Van Gogh, come pochi altri, dalle sue tele ha saputo parlare all’animo prima ancora che agli occhi, arrivando a colpire tutti i sensi dell’osservatore e a suscitare, con la sua pittura, stupore e meraviglia, a scatenare reazioni emotive viscerali, diverse per ciascuno. L’affabulatore Goldin ha espresso le proprie, ha condiviso con il pubblico il “suo” Van Gogh, incarnando così il senso più vero e significativo dell’arte del Maestro: ha aperto metaforici varchi attraverso i quali l’immaginazione di ognuno potesse spaziare, alla maniera del pittore.
In ciò, coadiuvato dalle musiche di Franco Battiato (tra gli altri, stralci da Gilgamesh, da Telesio e da quell’album innovativo che fu Joe Patti’s experimental group), mai svilite a base sonora ma anch’esse evocative, sempre integrate alla pari con il dipanarsi scenico, al quale hanno conferito slancio spirituale oltre che un poetico senso di sospensione del tempo.
Soprattutto Goldin, questa volta in veste di regista, ha irretito il pubblico con una sequenza a perdifiato di scatti (ripresi in Olanda, Belgio e Francia da Luca Attilii e Fabio Massimo Iaquone) e con le animazioni video (di Alessandro Trettenero) di enorme suggestione. Il palcoscenico era occupato da due schermi. Il più piccolo era una proiezione mentale dell’abbaino della stanza nella locanda di Auvers dove Van Gogh aveva abitato negli ultimi giorni; finestrino dal quale entravano luci, stelle e cieli. Invece uno schermo più grande era spalancato come una porta sul paesaggio circostante, sulle campagne rigogliose, sulle dolci colline e sui volti degli abitanti.

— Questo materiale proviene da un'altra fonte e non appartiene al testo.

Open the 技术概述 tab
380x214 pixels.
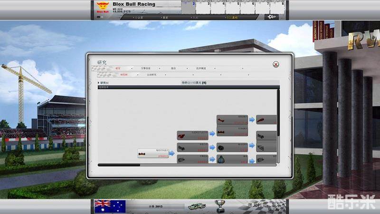(x=200, y=68)
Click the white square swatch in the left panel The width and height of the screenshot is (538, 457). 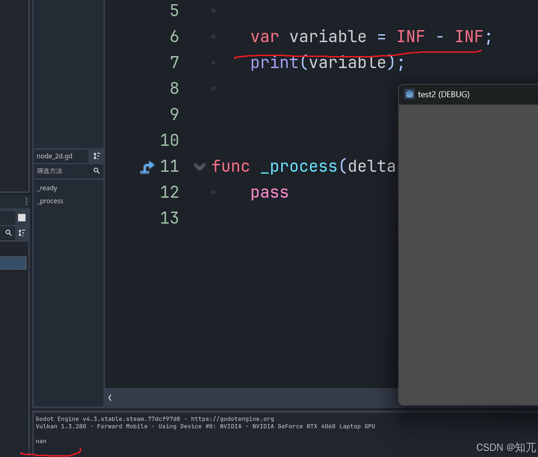click(x=21, y=217)
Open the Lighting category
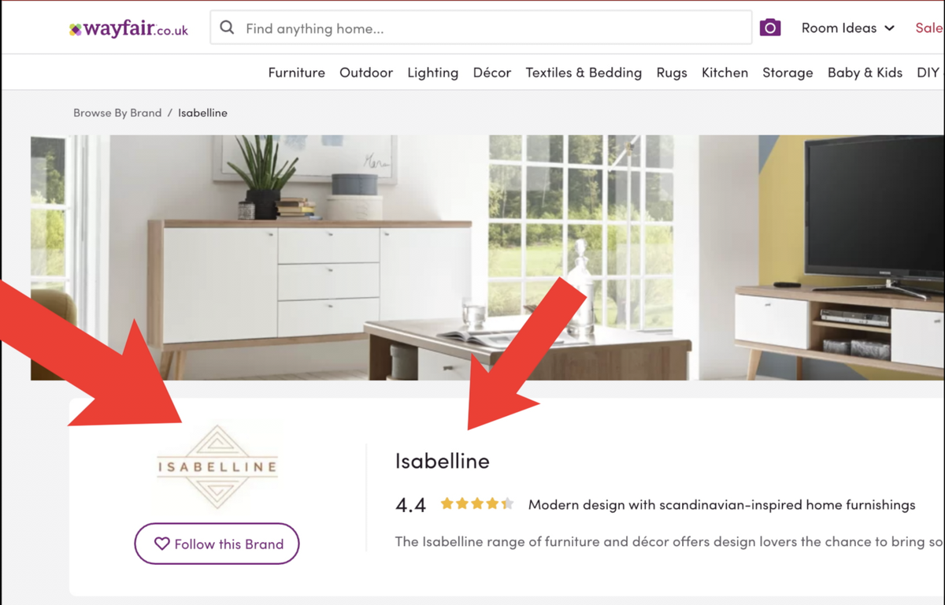945x605 pixels. pos(432,72)
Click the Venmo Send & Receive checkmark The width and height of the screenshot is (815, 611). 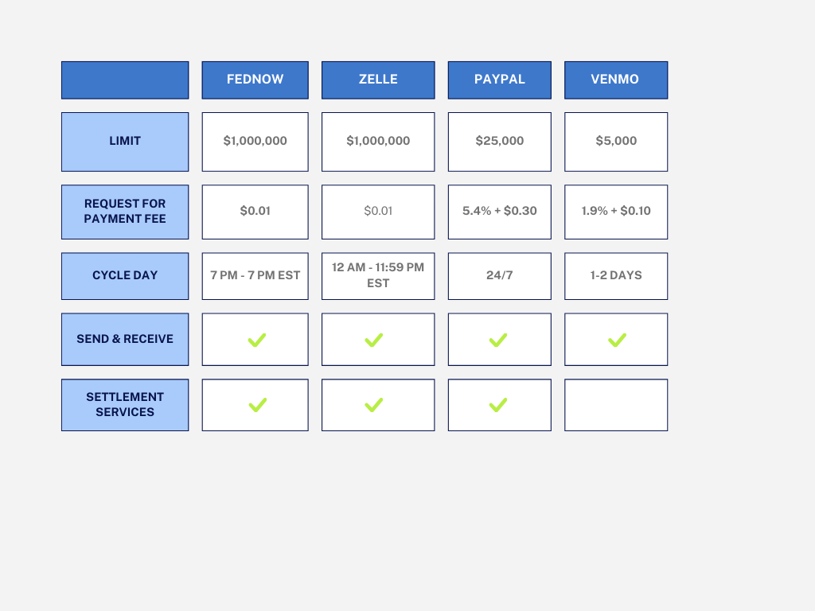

Fotografie e riprese filmate hanno magistralmente ricreato il sogno di Van Gogh, rinforzando il gioco di specchi e di rimandi già affidato alla voce narrante. E accostando, fianco a fianco, iris veri e iris dipinti, case di mattoni e altre di vernice, paesaggi da cartolina e panorami generati da pennellate dense di colore e frenetiche di movimento, che, passando dalle tele agli schermi, hanno preso letteralmente vita grazie alle animazioni.
Gli aloni rotondi emanati dalle stelle hanno iniziato a espandersi, le corone solari dai raggi concentrici hanno preso a roteare, i cieli a ondeggiare, i cipressi a spettinarsi nel vento e le nuvole ad aggrovigliarsi. Il pubblico è stato così condotto in uno stupefacente viaggio emozionale, materializzazione dell’universo onirico eppure reale del pittore. Un mondo di incanto che, avendo superato la finzione dell’escamotage teatrale, ha restituito la cifra vera e autentica di Van Gogh. Il racconto di un’anima triste e malinconia, ma anche «lo scoppio di felicità, quando dipingo in mezzo a un campo di grano».